I guess then I would have judged my urge to express my love of kangaroos
and nurses better kept in check, but then of course I would never have
lost my six months of subbing, so there would have been no reason to get
into that mad scientist's rickety time machine so I would never have
been urged not to write on the pavement so I would have but then, and so
on and so on and doobie doobie doo on.
But the bigger question I guess is how much do we owe our future
selves. A little frightening now in my old age to contemplate that my
fate was solely in the hands of that dumber self-concerned self.

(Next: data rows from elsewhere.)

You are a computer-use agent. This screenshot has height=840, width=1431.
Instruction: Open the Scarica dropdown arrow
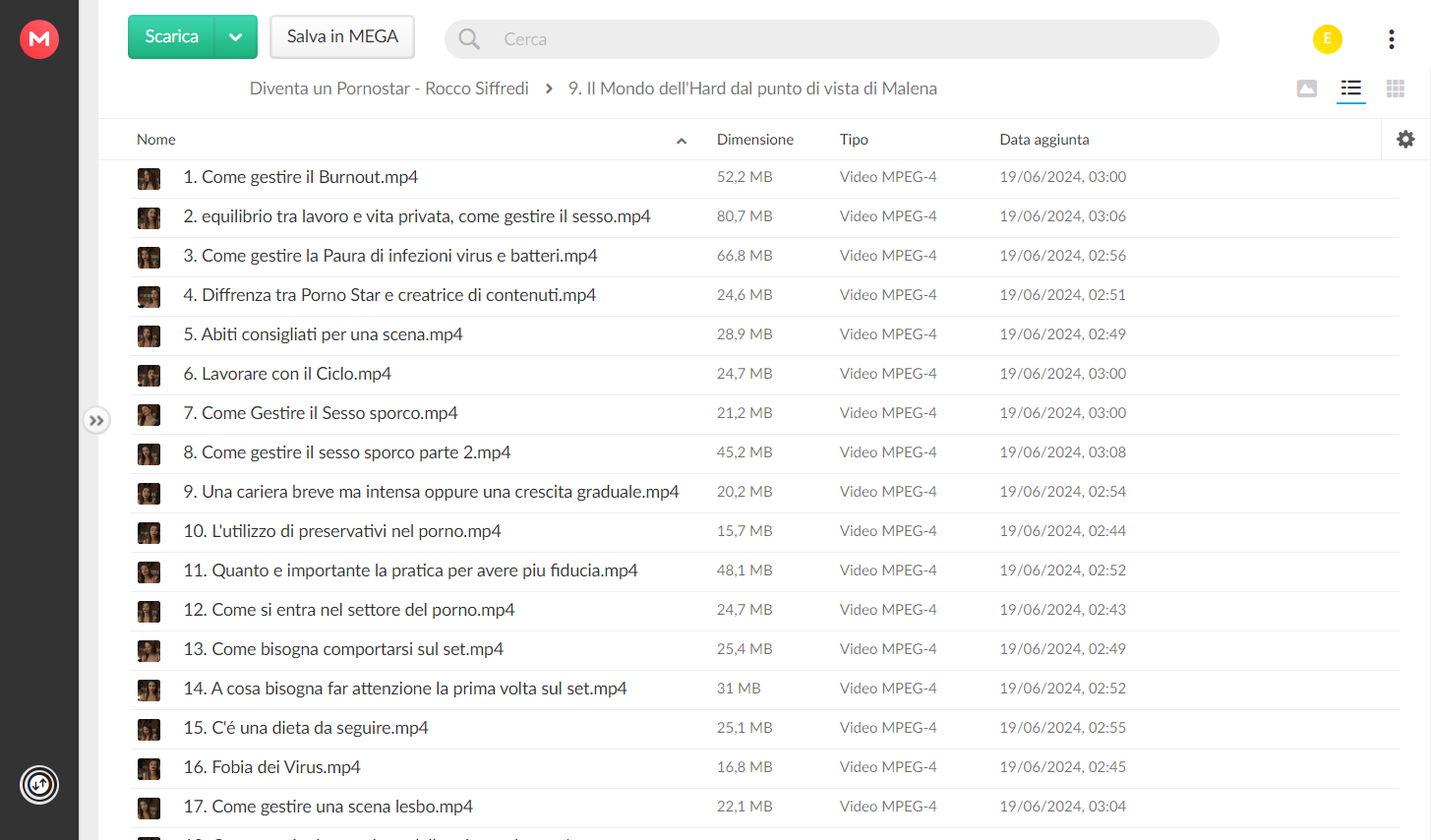[236, 37]
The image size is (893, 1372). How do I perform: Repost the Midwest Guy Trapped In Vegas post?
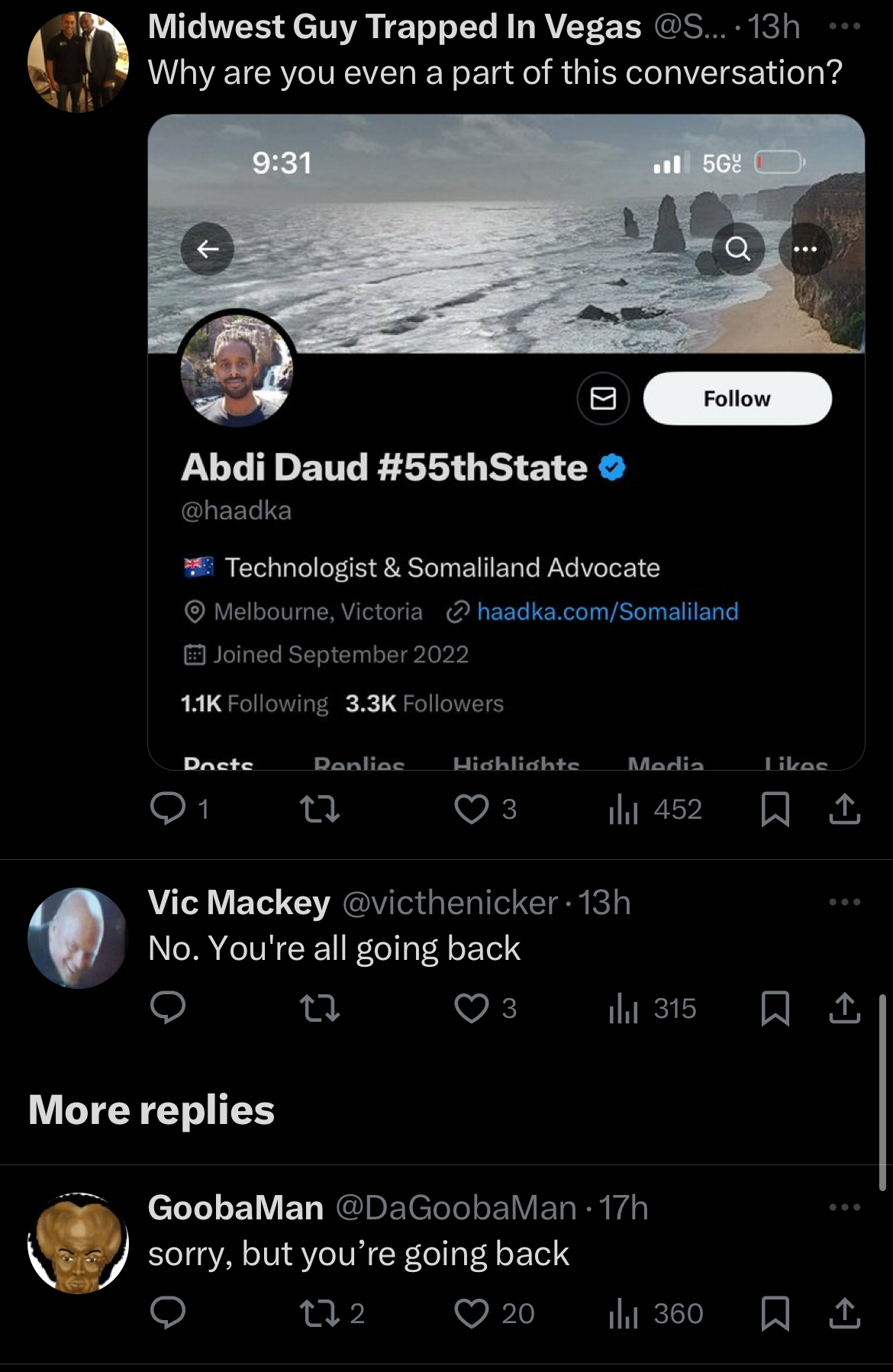(320, 809)
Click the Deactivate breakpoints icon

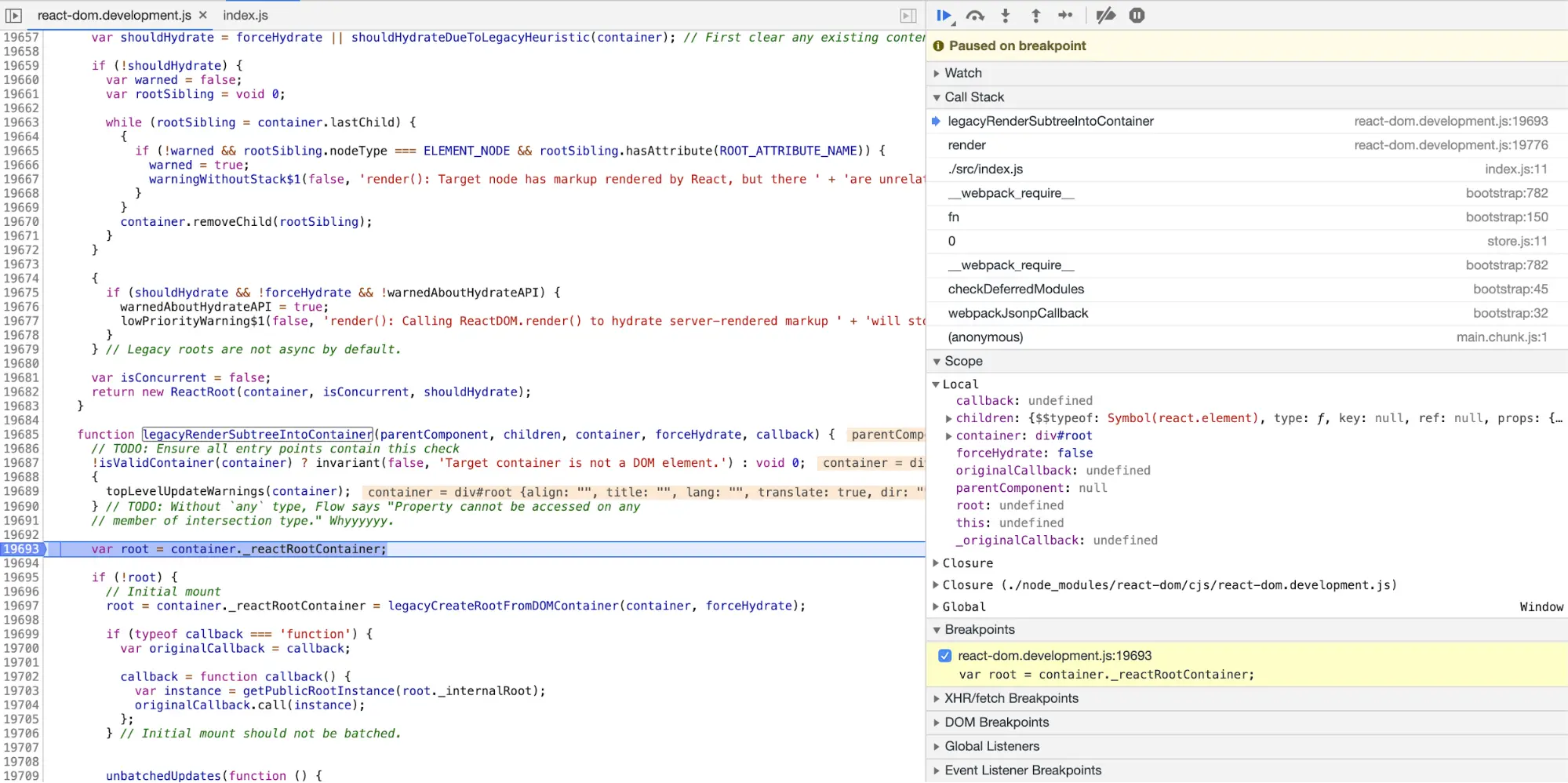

Which leads me to think of turning points. I've had a couple, one
where I decided to go to computer school and one where I decided to
leave Champaign for Austin Texas. In the morning my decision had not
even been a blip in my brain, but by evening it had become a sure thing
that I never looked back on. Can either of you guys recall any turning
points?
Some of that ancient (pre computer) stuff is leaking into the web.
My father shares my first name and once googling myself (right, like you
guys don'tt), I came up with his name at some doings at the
college he attended back in 1930. I expect somehow, for some reason,
somebody took it from some newspaper archive into the net, and then
those spider things crawled over it and extracted things like surnames
and put them into the google machine which slid them into my browser
when I inquired into my name. I suppose in the future there will be some
device that you could turn loose on all the paper and micro fiche or
whatever in the world, and add in everything in those ubiquitous cameras
and smart phones, and well, there will be a permanent record.
Rollers, whatever happened to them? You know there was something
sexy about a woman with rollers all over her head, all pulled tight
under some babushka tied not under the neck, but right at the point of
her chin, with just a whiff of that chemical smell about her, and maybe
wearing bunny slippers.
I mean isn't there? Or is that just me. Oh shit, and there it goes on my permanent record.